Figure 2. miR-193b inhibits motility and growth of ovarian cancer cells.

(a-d) miR-193b stable overexpression. (a) Colony formation. HeyA8 cells stably expressing miR-193b or vector controls were seeded in 6 well plates for a colony formation assay. Colonies were fixed after 2 weeks, stained and counted (mean ± SD; 3 independent experiments). (b) Migration. HeyA8 cells stably expressing miR-193b or control vector were seeded on 8 μm pore size inserts and allowed to migrate towards medium containing 10% FB. Migrated cells were fixed, imaged and quantified (mean±SD; 3 independent experiments). (c) Adhesion. HeyA8 GFP cells stably expressing miR-193b or control vector were seeded on the 3D culture model and allowed to adhere for 1 hour and quantified using a fluorescent plate reader (mean±SD; 3 independent experiments). (d) Invasion.
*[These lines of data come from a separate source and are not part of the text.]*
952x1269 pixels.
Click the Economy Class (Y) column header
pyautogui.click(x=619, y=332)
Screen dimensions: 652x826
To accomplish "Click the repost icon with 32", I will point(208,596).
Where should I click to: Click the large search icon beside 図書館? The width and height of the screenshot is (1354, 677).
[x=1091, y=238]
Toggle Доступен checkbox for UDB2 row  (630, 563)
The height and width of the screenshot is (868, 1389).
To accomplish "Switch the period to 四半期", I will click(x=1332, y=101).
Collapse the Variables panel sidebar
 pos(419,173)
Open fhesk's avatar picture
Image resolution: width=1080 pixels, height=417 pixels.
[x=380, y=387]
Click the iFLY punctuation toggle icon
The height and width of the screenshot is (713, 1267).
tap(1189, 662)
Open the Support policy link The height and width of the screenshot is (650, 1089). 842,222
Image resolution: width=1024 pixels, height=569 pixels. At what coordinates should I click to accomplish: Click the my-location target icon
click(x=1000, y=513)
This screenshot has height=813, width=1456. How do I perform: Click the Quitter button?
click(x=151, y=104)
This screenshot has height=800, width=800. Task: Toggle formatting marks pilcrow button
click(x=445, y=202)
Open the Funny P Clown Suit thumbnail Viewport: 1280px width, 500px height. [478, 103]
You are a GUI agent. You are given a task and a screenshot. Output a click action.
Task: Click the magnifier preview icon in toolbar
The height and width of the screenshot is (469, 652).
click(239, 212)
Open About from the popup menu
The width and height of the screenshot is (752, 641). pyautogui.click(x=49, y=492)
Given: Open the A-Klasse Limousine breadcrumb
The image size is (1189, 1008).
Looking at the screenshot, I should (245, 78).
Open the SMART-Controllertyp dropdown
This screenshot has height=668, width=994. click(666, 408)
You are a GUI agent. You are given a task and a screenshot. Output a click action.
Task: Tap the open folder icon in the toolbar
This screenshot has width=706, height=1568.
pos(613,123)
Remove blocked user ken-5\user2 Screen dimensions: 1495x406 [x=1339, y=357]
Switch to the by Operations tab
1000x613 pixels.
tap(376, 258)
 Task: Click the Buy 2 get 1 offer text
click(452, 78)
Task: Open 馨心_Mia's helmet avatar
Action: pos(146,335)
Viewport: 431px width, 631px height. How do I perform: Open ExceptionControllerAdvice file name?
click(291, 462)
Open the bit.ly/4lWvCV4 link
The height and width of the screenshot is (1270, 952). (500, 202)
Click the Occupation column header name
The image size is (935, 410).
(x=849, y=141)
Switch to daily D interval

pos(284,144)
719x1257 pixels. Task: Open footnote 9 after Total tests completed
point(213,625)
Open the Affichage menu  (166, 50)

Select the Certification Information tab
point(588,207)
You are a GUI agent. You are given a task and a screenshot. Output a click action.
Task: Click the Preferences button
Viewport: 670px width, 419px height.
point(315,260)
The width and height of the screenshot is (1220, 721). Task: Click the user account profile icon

HeyA8 GFP cells stably expressing miR-193b were allowed to invade through the 3D culture assembled in the upper chamber of 8 μm pore transwell inserts to assess their ability to invade through the surface of the omentum. The invaded HeyA8GFP cells were imaged and quantified (mean±SD; 3 independent experiments). (e-f) miR-193b inhibition. (e) Colony formation. HeyA8 cells were transfected with anti-miR-193b or negative control oligomers and a colony formation assay performed as described in (a) (mean±SD; 3 independent experiments). (f) Migration. HeyA8 cells were transfected with anti-miR-193b and used in a transwell migration assay (mean±SD; 3 independent experiments). * p<0.01, Students t test.